▶ [Try it]: From the entries below, gather every line containing the string "dimensions".
━━━━━ Extracted entries
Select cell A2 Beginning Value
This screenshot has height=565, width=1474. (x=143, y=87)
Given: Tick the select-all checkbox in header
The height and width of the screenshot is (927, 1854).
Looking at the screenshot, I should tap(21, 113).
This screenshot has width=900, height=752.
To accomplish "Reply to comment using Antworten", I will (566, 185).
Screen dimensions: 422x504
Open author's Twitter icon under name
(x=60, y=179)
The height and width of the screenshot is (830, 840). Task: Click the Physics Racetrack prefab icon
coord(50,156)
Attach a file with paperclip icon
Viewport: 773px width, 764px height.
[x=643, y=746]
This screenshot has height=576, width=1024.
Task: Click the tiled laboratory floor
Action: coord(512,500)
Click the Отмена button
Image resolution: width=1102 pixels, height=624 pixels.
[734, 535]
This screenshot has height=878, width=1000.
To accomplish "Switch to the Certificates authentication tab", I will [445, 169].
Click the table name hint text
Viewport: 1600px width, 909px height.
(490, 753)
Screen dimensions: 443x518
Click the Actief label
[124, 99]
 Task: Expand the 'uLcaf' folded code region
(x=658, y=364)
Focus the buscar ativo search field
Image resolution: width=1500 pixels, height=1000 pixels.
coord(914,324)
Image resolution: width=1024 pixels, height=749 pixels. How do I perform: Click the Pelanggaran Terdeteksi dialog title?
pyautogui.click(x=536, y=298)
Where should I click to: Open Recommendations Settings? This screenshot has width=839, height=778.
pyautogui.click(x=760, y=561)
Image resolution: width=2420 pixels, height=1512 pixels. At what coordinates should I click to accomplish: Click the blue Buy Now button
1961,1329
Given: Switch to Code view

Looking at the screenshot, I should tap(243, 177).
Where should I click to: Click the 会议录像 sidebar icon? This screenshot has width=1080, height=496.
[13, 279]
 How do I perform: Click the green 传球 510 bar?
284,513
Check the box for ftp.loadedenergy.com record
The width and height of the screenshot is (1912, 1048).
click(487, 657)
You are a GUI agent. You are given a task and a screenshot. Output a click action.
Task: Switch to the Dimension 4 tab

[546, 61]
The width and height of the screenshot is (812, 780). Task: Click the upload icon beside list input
━━━━━━━━━━
▶ [Exercise solution]:
Screen dimensions: 422x504
Screen dimensions: 443x518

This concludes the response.